Die Heimatstadt als Motiv
Alfred Lehmann verbringt viele Jahre seines Lebens in Stuttgart – da kann es
nicht ausbleiben, dass der Maler auch in der Heimatstadt zahlreiche Motive für
seine Kunst entdeckt. Dennoch ist Alfred Lehmann meilenweit davon entfernt, ein
"Heimatmaler" zu sein. Die Stuttgart-Bilder sind Teil der Lehmannschen
Landschaftsmalerei – und diese beruht weniger auf biedermeierlicher
Sentimentalität als auf einem ganz bestimmten künstlerischen Konzept: Die
Grundstrukturen der Welt "vor der eigenen Haustür" zu erkunden. Bereits die
Freilichtmaler des 19. Jahrhunderts hatten dieses Konzept zum Programm erhoben
und auch Alfred Lehmann platziert seine Staffelei in den Gärten, in den Wäldern
und auf den Hügeln seiner unmittelbaren Umgebung, um die Natur in ihrem Wesen
zu erfassen.
Dabei entstehen zum einen zahlreiche Waldbilder in der Gegend des Stuttgarter
Bopserwalds, denen naturgemäß jedes stuttgartspezifische Element fehlt: Hier
interessieren vor allem die künstlerischen Möglichkeiten, die das Motiv "Wald"
durch seinen besonderen Charakter eröffnet. Andererseits kommt ein Mann wie
Alfred Lehmann – der stets ein hervorragendes Auge für spannende
Landschaftskonstellationen beweist – auch an der extrem reizvollen Stuttgarter
Hügellage nicht vorbei.
In den Stuttgart-Bildern von 1951 und 1953 richtet der Maler seinen Blick von
oben auf den markanten Stuttgarter Kessel. Dabei zeigt sich, was die
Stuttgarter "Stadtbilder" dann doch auf interessante Weise von Alfred Lehmanns
übrigem Werk unterscheidet: Nur in den Stuttgart-Bildern treten Spuren des 20.

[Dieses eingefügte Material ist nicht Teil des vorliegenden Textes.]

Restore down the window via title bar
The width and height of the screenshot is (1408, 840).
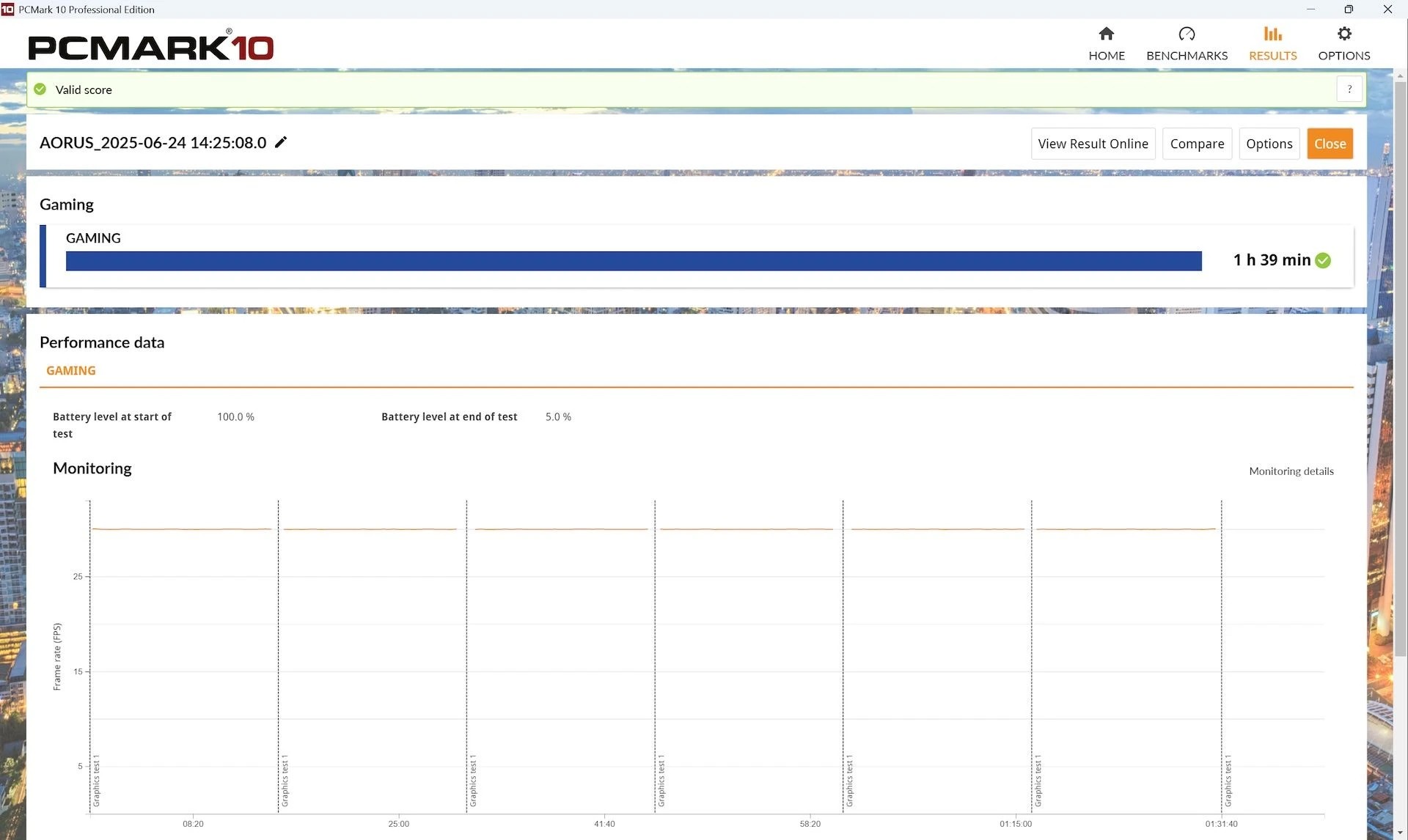(1349, 10)
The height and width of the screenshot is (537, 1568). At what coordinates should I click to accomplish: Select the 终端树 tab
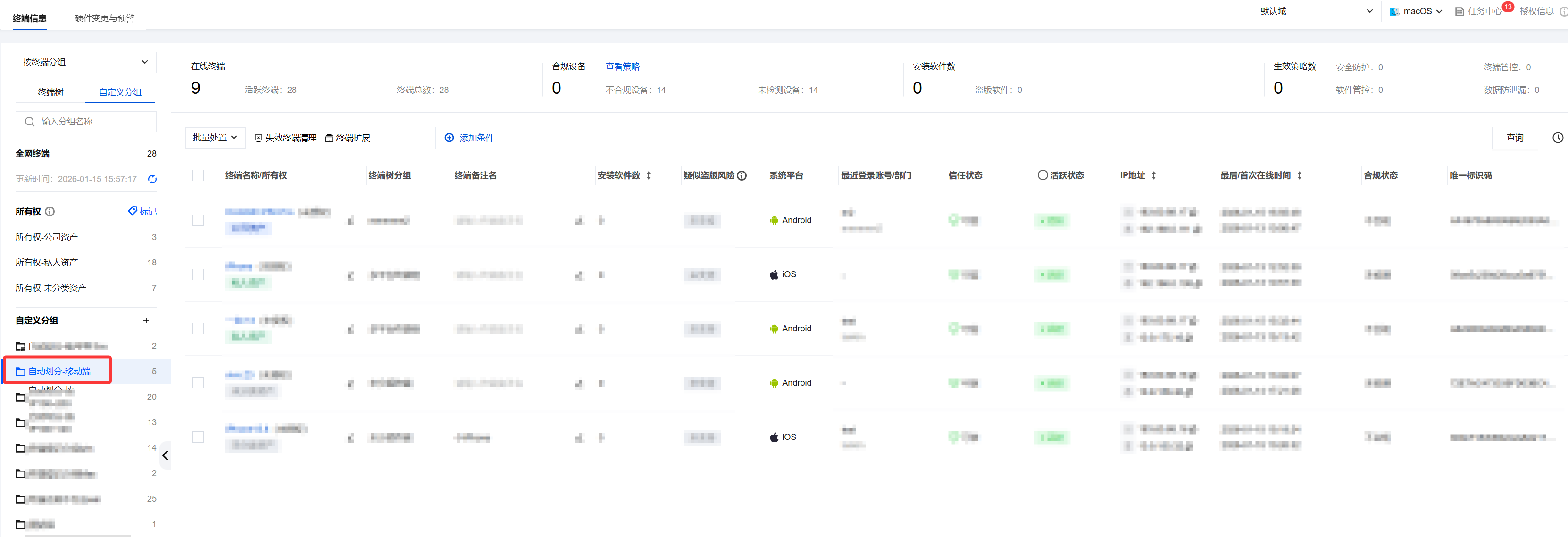(x=50, y=92)
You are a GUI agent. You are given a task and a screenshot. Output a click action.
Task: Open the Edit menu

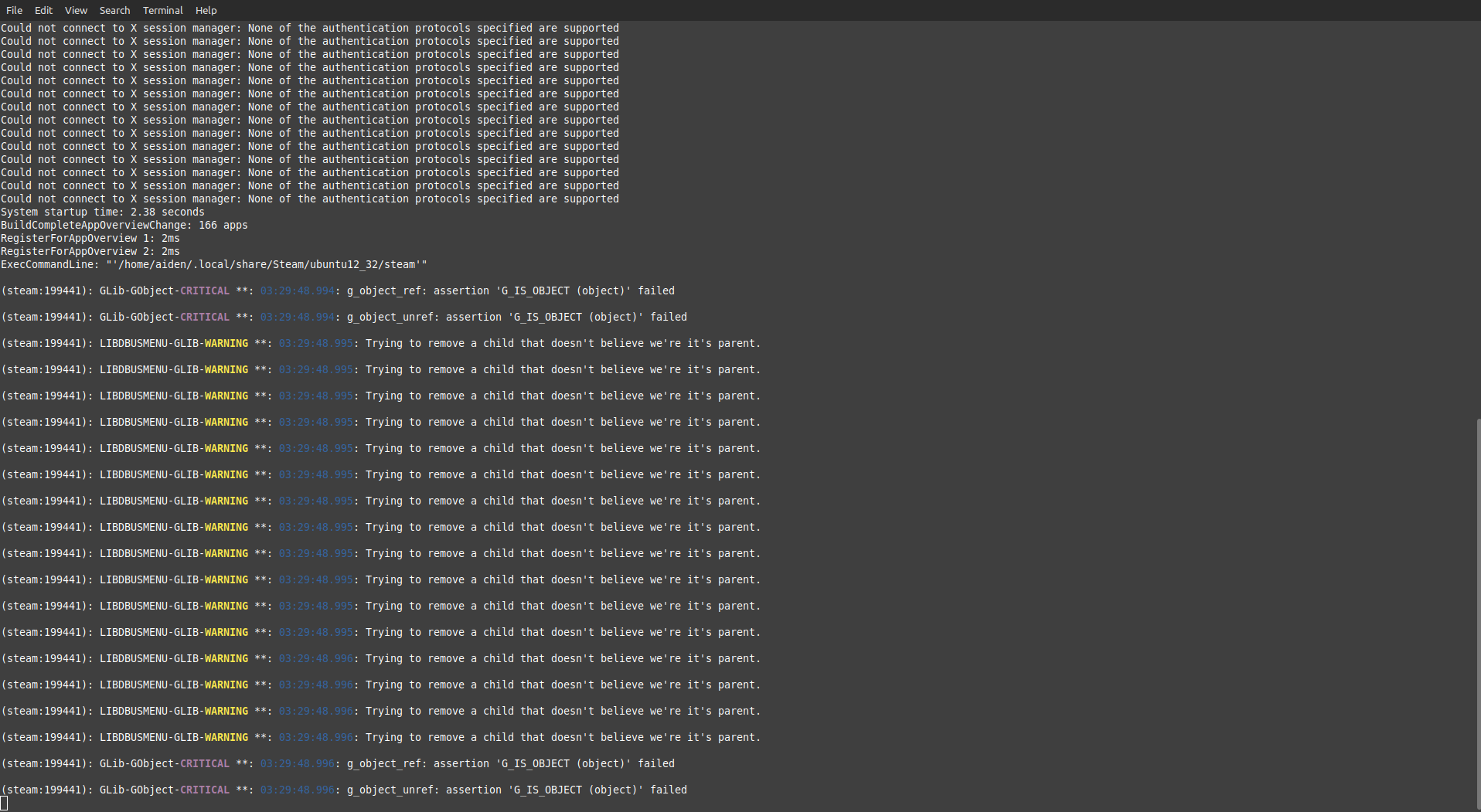[x=43, y=10]
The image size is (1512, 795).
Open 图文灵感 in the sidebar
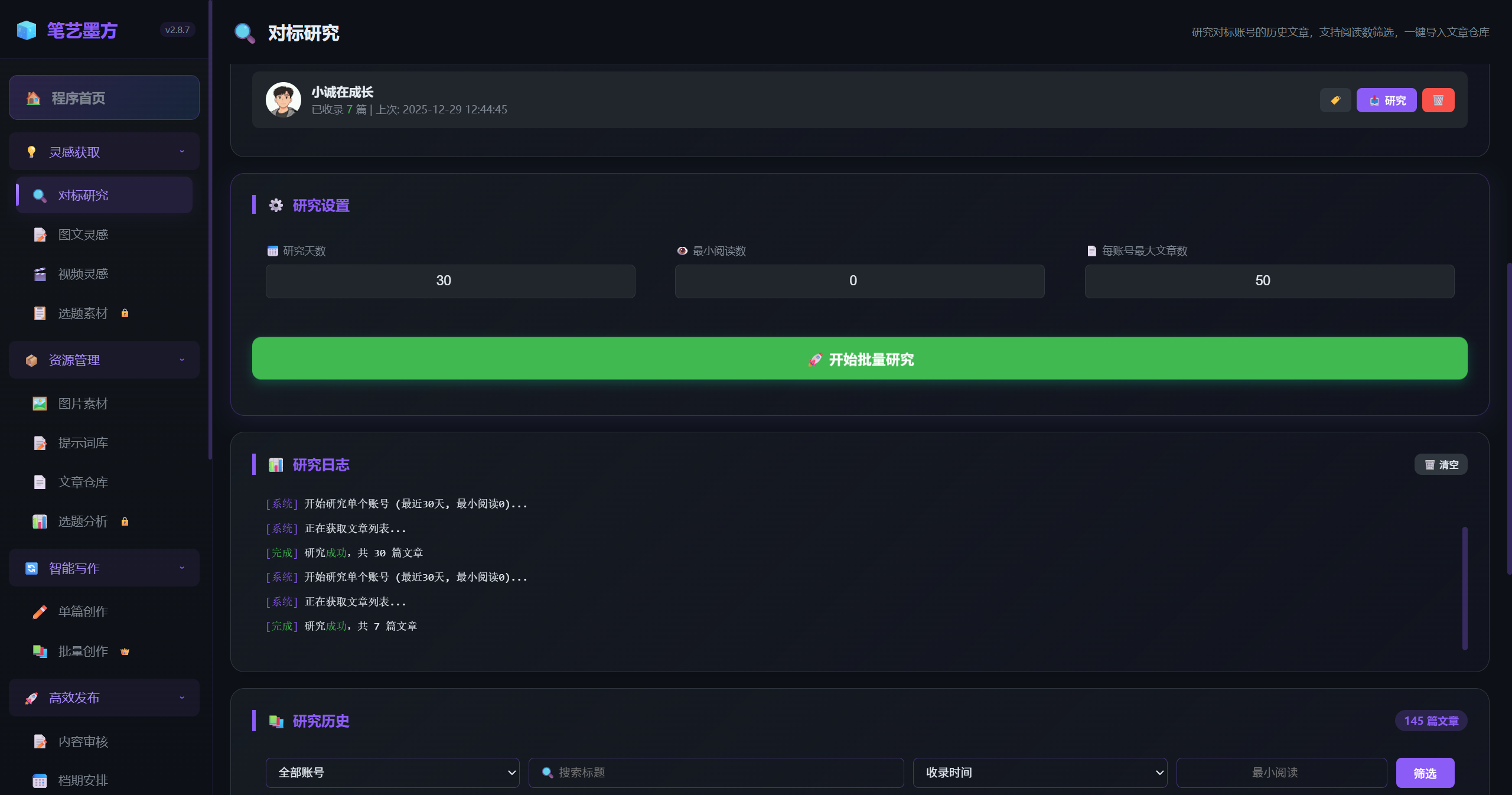coord(83,234)
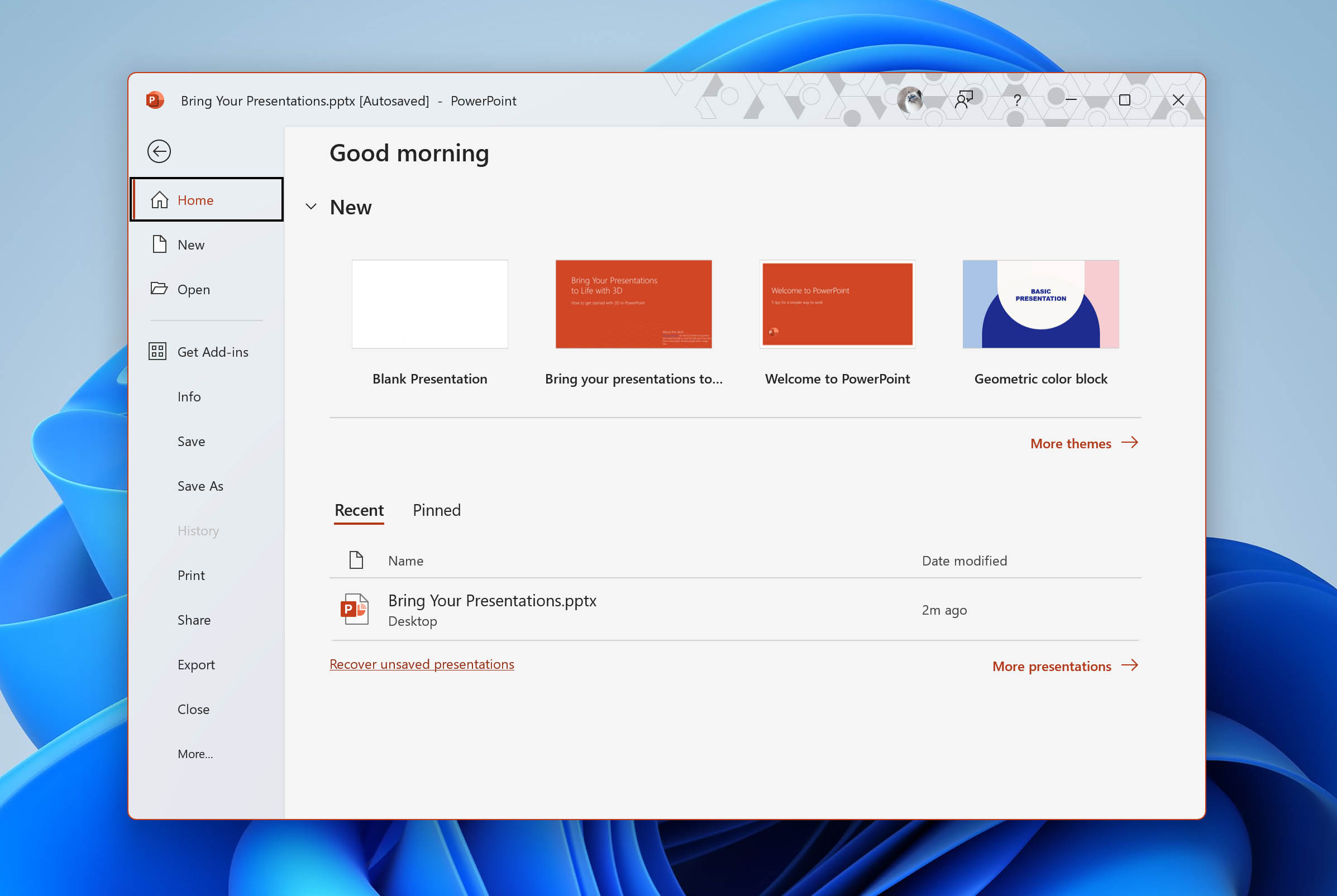Open the Print section
The width and height of the screenshot is (1337, 896).
191,575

Jahrhunderts zu Tage. Zwischen dem Grün der Bäume, den Wolken des Himmels und
den geschwungenen Hügeln sind die kubischen Gebäude der Großstadt zu sehen.
Lehmann muss der Kontrast zwischen den kantigen Gebäuden und den weichen Linien
der Natur aus künstlerischen Gründen gereizt haben.
Beim Bild "Gärten am Frauenkopf – Stuttgart" von 1961 wird die Örtlichkeit
"Stuttgart" wieder ganz zur Nebensache. Die kräftigen Farben, der Bildaufbau,
die Pinselführung: Das alles lässt an die Gemälde denken, die Lehmann zur
gleichen Zeit auf seinen zahlreichen Reisen ans Mittelmehr schafft.